Is it the author? The readership? The gate-keeper criterati? Who? Because recriminations of gratuity are only going to arise when there’s a mismatch between those different constituencies. The author likes something, the readership don’t. The readership desire something, the gatekeepers demur. The gatekeepers love something, no-one else can work out what the fuck the big deal is. And so on. Look at most accusations of gratuitous content, and you’ll find them being made by people who don’t especially like the type of content they’re commenting on at all. The people who didn’t like the gratuitous sex in my books, when you scratched the surface, turned out by and large not to like sex in their science fiction full stop. Comments like if I want porn, I’ll go on the internet were commonplace. By definition, the appearance of any explicit sex was going to be too much/gratuitous for these people, because this was not the content they wanted. On a broader canvas, most complaints about gratuitous sex (and its darker, uglier twin gratuitous violence) come from defined constituencies – pressure groups, concerned parents, politicians in search of an easy soapbox, broadsheet critics of a genteel arthouse persuasion. People who would really rather prefer there not to be any of that sort of thing in their entertainment at all. Or at least, people who would prefer some other content instead.

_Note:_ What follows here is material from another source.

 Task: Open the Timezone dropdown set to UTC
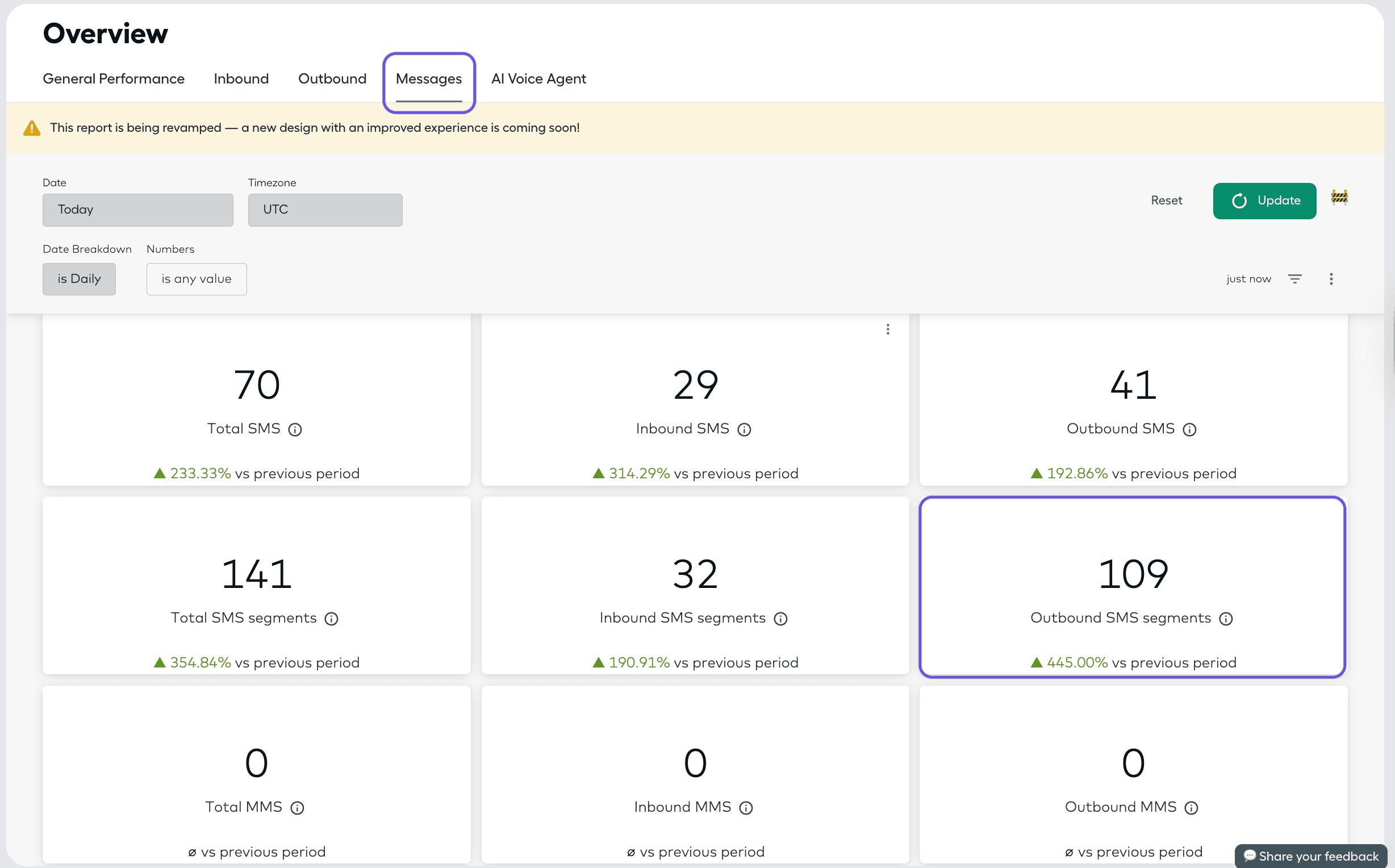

The implications of this for the literary community are explosive, and they touch pretty much everything. Once I started to get it straight in my head, corollary burst everywhere around me like fireworks. I remembered Chimamanda Ngozie Adichie’s short story Jumping Monkey Hill, in which young African writers on a prestigious residential writing course are made to understand (by a white middle class teacher) that African stories need to contain certain elements to be authentic – grim and war-torn is in; middle class workplace sexual harassment not so much. Because western middle class readers want their fix of developing world misery. I recalled Raymond Chandler’s rejoinder on noir storytelling – if in doubt, send a man with a gun through the door. It’s a quote much agonised over by critics, written off as facetious or ironic, when to me it rings anything but. Because the noir form thrives above all on kinetic incident and menace – that’s what people go to it to enjoy. Margaret Atwood’s inexplicable contention, way back when, that she didn’t write science fiction, because in SF you had rockets and chemicals; a statement previously mocked and decried and agonised over, now obviously just a wobble over content and the perception that genre is where the colourful exploding shit is, while ring-fenced-in-panic speculative literature is about far graver, weightier business. I look at the big critical kerfuffle last year over Kazuo Ishiguro’s The Buried Giant, and I see the same thing; the stumbling of reviewers as they attempted to deal with a content anomaly – a pure fantasy novel almost entirely devoid of the kinetic elements the fantasy genre habitually contains. And finally, coming home, I find myself staring into the abyss of the awful, endless, graceless milking of genre franchises ’til they’re bled dry and screaming for mercy – and I see it for what it is. The repeat content addiction of fixating nerd hordes who will keep on stumping up cash for yet more of what they’ve already seen a dozen times, however dilute and weak-ass the carrier wave for the next helping inevitably turns out to be. It doesn’t matter how poor the movie (or series novel) is – it’s got my desired content in, and lots of it!

Content. Gratuitous fucking content. Time and again, that’s what it comes back to. That’s all it comes down to.

Follow this link to read the full essay.

2 commentaires:

Fred said...

Intéressant. Perso, j'ai adoré la trilogie Kovacs mais je dois admettre que je me suis senti un brin mal à l'aise à lire ses envolées pornographiques parfois. C'est d'ailleurs ce qui m'empêche de plonger dans sa trilogie médiévale je crois... Pourtant, j'adore le style de Morgan, c'est riche en images et très enlevant, difficile à arrêter de lire.

Morrigan said...

Eh. Never read his stuff so I can't comment, but for me, "gratuitous" simply means that it doesn't add anything to the story or character development; it's just there to shock and/or titillate. It's really that simple.